I understand perfectly the marketing and commercial rationale behind the decision to split Jordan's outline in three books, and to insist to have a book out last year, and to attempt to stick to the expected date of release this year. From Tor and Harriet's perspectives, this made perfect sense, and in their shoes I might have made the same decision. From a literary standpoint, this is proving to be a big mistake. Some of this was apparent already in TGS - at least some signs of alarm that problems were coming, but Brandon did manage to get a focussed and intense book by limiting it to two main storylines. It's major weakness was only that it didn't felt like a proper Jordan book, as the feeling of scope had been evacuated way, way too much.
What TOM made plain, however, is that Jordan was absolutely right to believe this material ought not to be split, that the beginning of his finale wouldn't make a great novel in itself. Brandon has managed to do the "impossible" in the WOT history: come up with a book that make COT look like a masterpiece of dramatic structure.
What Jordan had planned for AMOL, it becomes very apparent now, is a very gradual (and parallel) descent into darkness and despair in all the storylines, a fairly slow-building but necessary first act and a faster paced and very dark and intricate (in sheer amount of sub-plots coming together, and themes being echoed from one storyline to the next) second act that took things to the bottom of the well, and when all seemed doomed, suddenly climaxed with Rand's epiphany, that (thematically speaking) brought back the ray of light that would begin to break the deadlocks in the other storylines: Egwene won the Tower, Elayne and Mat got the dragons, Perrin found himself and allied with Galad, Aviendha got determined to bring radical changes to the Aiel etc. This was all to come after Rand's spectacular epiphany, and set the stage for the penultimate third act, yet to come for us. Tell these stories after Rand's epiphany, and they become undramatic and contribute nothing anymore to the build up of despair and darkness.

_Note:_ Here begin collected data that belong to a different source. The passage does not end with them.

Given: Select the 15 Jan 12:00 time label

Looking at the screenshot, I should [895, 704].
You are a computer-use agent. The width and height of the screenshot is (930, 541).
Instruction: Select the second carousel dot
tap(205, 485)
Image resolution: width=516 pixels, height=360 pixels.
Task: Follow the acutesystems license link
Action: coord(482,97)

What we got instead is a complete dilution of Jordan's carefully planned first act (with obscure elements sometimes going back to his earliest books. He may have faltered in places mid-series, but he sure had been planning his finale very very well), for the most part ruined by showing Rand's epiphany (unexpected, at that juncture, as Jordan planned it as a descent into madness and darkness, with a very sudden rebound once Rand hit the bottom of the barrel. and which came as a dramatic plot twist when we'd expect Rand to do something disastrous at that point) way too soon. Without the two "darker" descents, Rand's and Egwene's, running in parallel, the storylines of Perrin and Mat appear almost trivial, and very unbalanced dramatically (which wouldn't have been the case with Jordan's structure, Mat coming as a kind of comic relief during very dark acts one and two - though for sure Jordan didn't plan to deprive Mat of all his newfound gravity and darkness shown in KOD to make him a caricature of his EOTW-TGH self, and Perrin remaining more or less in control despite problems contrasted how Egwene and Rand barely had any control on events around them anymore). With Rand going mad and nearly falling to the Shadow - with little hope of a plot twist to change this anytime soon, Perrin's situation would have looked far more dramatic. Even a detail like the fact Tam (his best "general" was snatched away was dramatic, when Perrin might be about to face battle (and a good example of Sanderson's complete lack of flair is how it overlooked this, and not only Tam didn't worry about leaving Perrin at that delicate juncture, but in TGS we got a Polyannesque Tam who seemed to think the one thing to tell Rand was of his amazement that Morgase was alive and with Perrin...)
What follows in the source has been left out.